Now that's an interesting perspective! It may be worth trying to push other Companies down that route! Different thing transporting a Porsche compared to a 4ton m/home though?


----------



## andyman (Aug 31, 2006)

I'm sure no spare has been standard on some BMW's for years. I find it quite funny when someone says I might be stranded with no phone signal.
When I started driving hand held mobiles were a dream.


----------



## bobandjane (Dec 29, 2007)

We have a out the factory lpg/petrol car that came without a spare. We got one and never used it since we got it about 5 years ago. I had a lorry until 2 years ago and the trouble is when you have a blow out the tyre company come out with a crap tyre and charge you the earth for it ... you have no choice but you do now! bobandjane.


----------



## Telbell (May 1, 2005)

> When I started driving hand held mobiles were a dream.
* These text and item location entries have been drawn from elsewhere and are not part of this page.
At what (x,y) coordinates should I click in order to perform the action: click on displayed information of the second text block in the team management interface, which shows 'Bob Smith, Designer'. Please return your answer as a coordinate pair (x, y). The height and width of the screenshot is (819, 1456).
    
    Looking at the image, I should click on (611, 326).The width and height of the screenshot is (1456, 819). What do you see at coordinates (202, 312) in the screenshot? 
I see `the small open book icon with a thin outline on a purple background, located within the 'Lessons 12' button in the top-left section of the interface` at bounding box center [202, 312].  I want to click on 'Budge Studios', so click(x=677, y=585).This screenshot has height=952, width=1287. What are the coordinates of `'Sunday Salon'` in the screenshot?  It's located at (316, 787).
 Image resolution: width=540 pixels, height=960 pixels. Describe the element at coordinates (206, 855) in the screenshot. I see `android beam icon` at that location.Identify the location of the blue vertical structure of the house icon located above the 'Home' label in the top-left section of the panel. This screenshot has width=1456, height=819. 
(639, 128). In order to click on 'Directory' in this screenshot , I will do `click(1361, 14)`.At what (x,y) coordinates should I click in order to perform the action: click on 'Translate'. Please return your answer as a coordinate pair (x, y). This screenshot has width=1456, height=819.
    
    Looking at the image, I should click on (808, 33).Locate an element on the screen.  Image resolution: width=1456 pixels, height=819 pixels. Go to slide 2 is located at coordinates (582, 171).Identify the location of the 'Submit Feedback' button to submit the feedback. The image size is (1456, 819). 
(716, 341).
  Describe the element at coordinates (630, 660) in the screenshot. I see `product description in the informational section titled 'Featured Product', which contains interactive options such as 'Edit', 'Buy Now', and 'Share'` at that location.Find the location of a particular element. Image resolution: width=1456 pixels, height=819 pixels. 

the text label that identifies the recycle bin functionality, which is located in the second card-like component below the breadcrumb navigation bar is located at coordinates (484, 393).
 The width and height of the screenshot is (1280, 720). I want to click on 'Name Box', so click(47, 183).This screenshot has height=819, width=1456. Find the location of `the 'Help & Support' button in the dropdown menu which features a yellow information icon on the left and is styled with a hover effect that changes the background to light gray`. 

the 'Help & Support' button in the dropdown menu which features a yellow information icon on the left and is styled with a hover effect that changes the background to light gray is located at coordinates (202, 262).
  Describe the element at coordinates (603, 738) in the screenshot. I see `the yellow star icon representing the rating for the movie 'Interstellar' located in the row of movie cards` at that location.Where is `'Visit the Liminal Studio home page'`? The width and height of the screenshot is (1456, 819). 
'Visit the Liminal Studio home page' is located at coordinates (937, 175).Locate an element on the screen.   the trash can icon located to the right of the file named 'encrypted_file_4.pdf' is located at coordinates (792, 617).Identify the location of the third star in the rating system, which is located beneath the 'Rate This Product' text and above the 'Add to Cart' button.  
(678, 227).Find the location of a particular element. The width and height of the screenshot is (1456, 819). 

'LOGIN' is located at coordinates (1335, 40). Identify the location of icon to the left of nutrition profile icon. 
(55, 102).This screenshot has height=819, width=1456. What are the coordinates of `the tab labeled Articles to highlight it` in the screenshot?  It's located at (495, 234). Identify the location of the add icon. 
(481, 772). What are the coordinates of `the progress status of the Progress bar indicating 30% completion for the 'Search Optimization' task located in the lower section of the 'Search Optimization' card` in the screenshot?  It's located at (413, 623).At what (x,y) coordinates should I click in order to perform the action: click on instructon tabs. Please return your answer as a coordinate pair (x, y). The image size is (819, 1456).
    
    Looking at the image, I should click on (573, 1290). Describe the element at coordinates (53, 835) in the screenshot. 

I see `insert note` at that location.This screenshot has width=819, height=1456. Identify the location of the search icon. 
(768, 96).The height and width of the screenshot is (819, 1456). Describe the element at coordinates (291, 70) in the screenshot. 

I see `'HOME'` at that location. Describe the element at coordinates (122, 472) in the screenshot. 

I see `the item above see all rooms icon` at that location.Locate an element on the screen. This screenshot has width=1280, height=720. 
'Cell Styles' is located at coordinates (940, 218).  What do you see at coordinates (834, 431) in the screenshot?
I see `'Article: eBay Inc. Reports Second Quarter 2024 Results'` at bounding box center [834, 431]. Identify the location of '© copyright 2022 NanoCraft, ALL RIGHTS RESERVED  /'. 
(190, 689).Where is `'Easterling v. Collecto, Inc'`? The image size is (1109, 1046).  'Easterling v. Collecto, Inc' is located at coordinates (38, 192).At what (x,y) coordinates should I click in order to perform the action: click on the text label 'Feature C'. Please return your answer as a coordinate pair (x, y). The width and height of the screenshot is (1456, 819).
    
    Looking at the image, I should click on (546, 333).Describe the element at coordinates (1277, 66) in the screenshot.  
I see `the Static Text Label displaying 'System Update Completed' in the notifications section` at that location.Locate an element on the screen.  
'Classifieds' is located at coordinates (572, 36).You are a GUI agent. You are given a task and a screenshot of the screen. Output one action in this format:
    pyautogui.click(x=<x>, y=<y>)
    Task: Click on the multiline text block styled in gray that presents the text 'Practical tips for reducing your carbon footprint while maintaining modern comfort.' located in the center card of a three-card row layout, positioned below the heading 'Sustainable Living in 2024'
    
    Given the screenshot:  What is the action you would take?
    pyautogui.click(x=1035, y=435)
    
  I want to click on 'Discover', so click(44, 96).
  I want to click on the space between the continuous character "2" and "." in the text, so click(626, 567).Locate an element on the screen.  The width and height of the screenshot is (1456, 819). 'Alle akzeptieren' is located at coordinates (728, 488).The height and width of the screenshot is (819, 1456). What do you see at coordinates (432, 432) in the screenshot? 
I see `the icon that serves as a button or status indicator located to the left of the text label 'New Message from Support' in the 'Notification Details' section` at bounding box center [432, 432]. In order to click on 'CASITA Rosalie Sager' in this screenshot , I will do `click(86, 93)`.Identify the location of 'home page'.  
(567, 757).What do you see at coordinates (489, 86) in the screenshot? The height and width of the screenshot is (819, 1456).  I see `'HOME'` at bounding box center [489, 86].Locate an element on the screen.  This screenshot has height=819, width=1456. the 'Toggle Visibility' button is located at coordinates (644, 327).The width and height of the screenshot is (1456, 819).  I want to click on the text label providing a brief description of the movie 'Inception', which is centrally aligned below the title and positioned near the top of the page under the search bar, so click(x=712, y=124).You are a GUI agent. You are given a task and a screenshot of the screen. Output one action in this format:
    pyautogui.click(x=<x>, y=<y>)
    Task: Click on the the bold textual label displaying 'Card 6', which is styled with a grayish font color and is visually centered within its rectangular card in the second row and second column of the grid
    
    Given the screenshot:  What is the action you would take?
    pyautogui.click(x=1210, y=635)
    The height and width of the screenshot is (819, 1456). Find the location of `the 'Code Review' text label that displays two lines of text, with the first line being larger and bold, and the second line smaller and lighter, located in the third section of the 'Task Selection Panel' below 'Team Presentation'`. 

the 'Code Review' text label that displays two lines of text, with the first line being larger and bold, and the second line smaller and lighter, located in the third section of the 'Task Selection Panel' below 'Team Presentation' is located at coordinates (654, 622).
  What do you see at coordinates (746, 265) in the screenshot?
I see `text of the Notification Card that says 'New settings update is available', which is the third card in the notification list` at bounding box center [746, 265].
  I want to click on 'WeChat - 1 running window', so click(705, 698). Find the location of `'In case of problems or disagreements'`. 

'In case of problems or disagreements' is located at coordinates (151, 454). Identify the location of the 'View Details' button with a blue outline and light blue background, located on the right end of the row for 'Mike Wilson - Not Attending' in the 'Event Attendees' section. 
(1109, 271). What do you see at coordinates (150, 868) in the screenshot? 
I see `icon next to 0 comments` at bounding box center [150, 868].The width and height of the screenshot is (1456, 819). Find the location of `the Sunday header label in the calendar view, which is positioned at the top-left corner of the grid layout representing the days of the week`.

and when I started a mobile was a cheap cardboard cut out shape that went round and round underneath a ceiling light bulb to help get the baby to sleep :lol:


----------



## 98316 (Mar 25, 2006)

Just had a mild panic attack when I saw this posting, we have the 2007 Model of the Bessacarr E495 which is built on the new chasis, does this have a spare wheel?? It has just occured to me that i've never noticed one (my only excuse is that we are a mother and daughter team and this just didn't cross our minds). Where would we find the spare wheel if there is such a thing. 

Also can anyone tell me whether or not this foam stuff they sell to fill your tyres with in event of a puncture is suitable for a motorhome or should that just be for cars. We do have the new Swift Breakdown recovery which we would use should we have a flat tyre as there is no way i'd be able to get the tyre off. 

Am now thinking of venturing out into the darkness armed with a torch to look for the spare tyre, but will await a reply first to see if anyone knows the answer. Sorry for hijacking the post but this seemed like a good place to ask.


----------



## Telbell (May 1, 2005)

Hi Travelbug
Firstly-this is an excellent place to ask!
As I understand it the foam-type stuff which is often supplied instead of spare tyres is "ok" but if used renders the tyre as incapable of repair. I'm hoping that zebedee-or someone-will confirm this.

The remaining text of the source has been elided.